Кандалы - Скиталец
Шрифт:
Интервал:
Закладка:
Вукол сидел в центре шумно галдевшей певческой толпы за длинным столом и с большим интересом прислушивался к общему оживленному говору. Все весело смеялись каждой остроте или шутке. Об архиерее давно позабыли. Царило веселье людей, любящих и понимающих музыку, с увлеченьем толкующих о музыкальных тонкостях, о выдающихся певцах.
Вукол молча слушал и дивился, как эти люди, каждый в одиночку казавшиеся неинтересными, а подчас и глупыми, собравшись вместе, создавали остроумный разговор, в котором мелькали иногда неожиданные афоризмы, меткие словечки: один скажет слово, другой подправит, третий добавит, в результате — букет остроумия. Вукол объяснял это богатством простонародного языка, на котором они говорили.
Дивился он и тому, откуда Тарас мог собрать столько одаренных людей с такими богатыми вокальными данными и еще более неожиданным чутьем художественной красоты? Какой-то извозчик поет, как Мазини! Бывший солдат имеет все данные для мирового имени, мясник похож на царя Бориса, с голосом первоклассного певца, а бедный Голощапов, умирая от пения, все еще поет божественно!
Откуда все это берется? Ведь почти все они простые, совершенно необразованные люди, вчерашние мужики или рабочие, большею частью оставшиеся ими и теперь? Неужели таковы все крючники, извозчики, ломовики, калачники, столяры, мелкие чиновники и сапожники? Почему у крючника с наружностью волжского разбойника острые дерзкие глаза и, казалось, непреклонная голова, а у человека с рваными ноздрями такой трагический вид и страшный голос?
Или во всем этом виновата красавица Волга со своими прекрасными Жигулями, полными романтических теней исторического прошлого, с ее ширью и привольем, сама заставляющая петь этот богатырский народ, обитающий здесь в таких странных, противоречивых условиях?
Именно на Волге существовали сплошь богатые села, на процветание которых работали полчища бедняков; здесь сохранялась идиллия старого Займища и возможна была поэтическая Груня, с детства поразившая память Вукола.
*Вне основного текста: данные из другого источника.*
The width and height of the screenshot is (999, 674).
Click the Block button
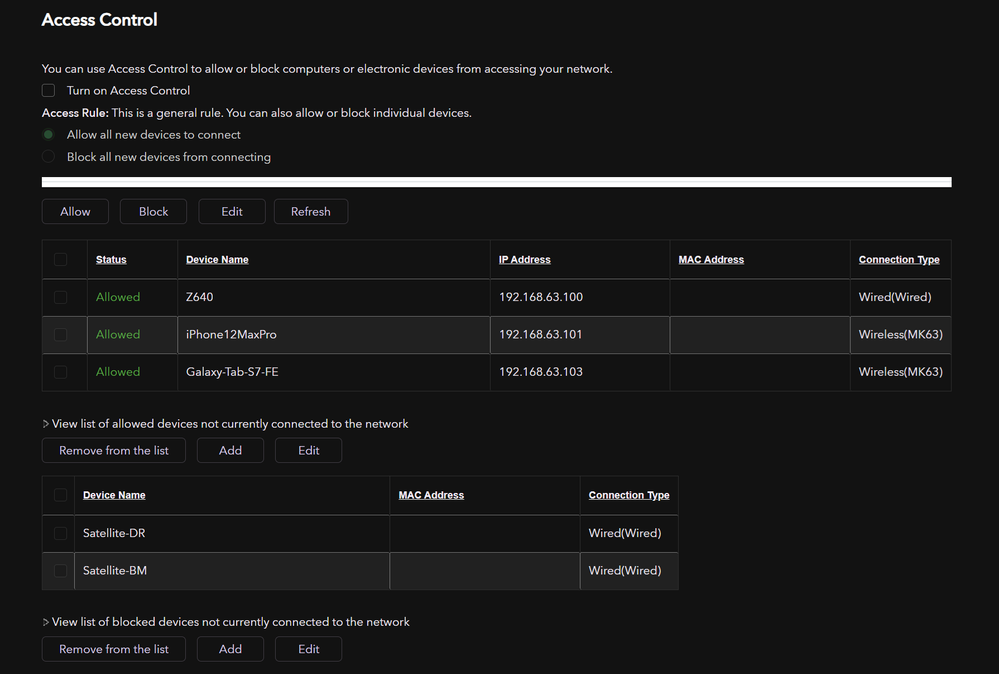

Под общий говор и смех, под звон стаканов Вукол задумался так, что окружающее как бы уплыло от него.
— Есть царица музыки! — сквозь общий говор провозгласил глубокий бас.
— Какая? Как ее звать?
— Мера!
— Октава — краса хора! — слышалось на другом конце стола. — Она, матушка, как загудит — от нее весь хор стонет!
— Вукол, спишь?
Он вздрогнул и очнулся: все было окутано туманом табачного дыма.
— Песню! Давай меру, дирижируй, петь хотим! Еще немного — и будет поздно: видишь — уже «вси начаша глаголати странными языки»…
В дыму расплывались покрасневшие лица, звучал грубый смех.
Ничего не пившему юноше показалось, не вообразил ли он хмелеющих архиерейских певчих непризнанными талантами, где в образе извозчиков, солдат, столяров и мясников остались в неизвестности певцы великого народа? Не рассеются ли эти фантазии? Не окажется ли красавец царь Борис опять простым мясником? Нет! Вукол встал и вынул камертон. Ведь царственный же голос у мясника, а извозчик мог бы затмить когда-то великого Мазини…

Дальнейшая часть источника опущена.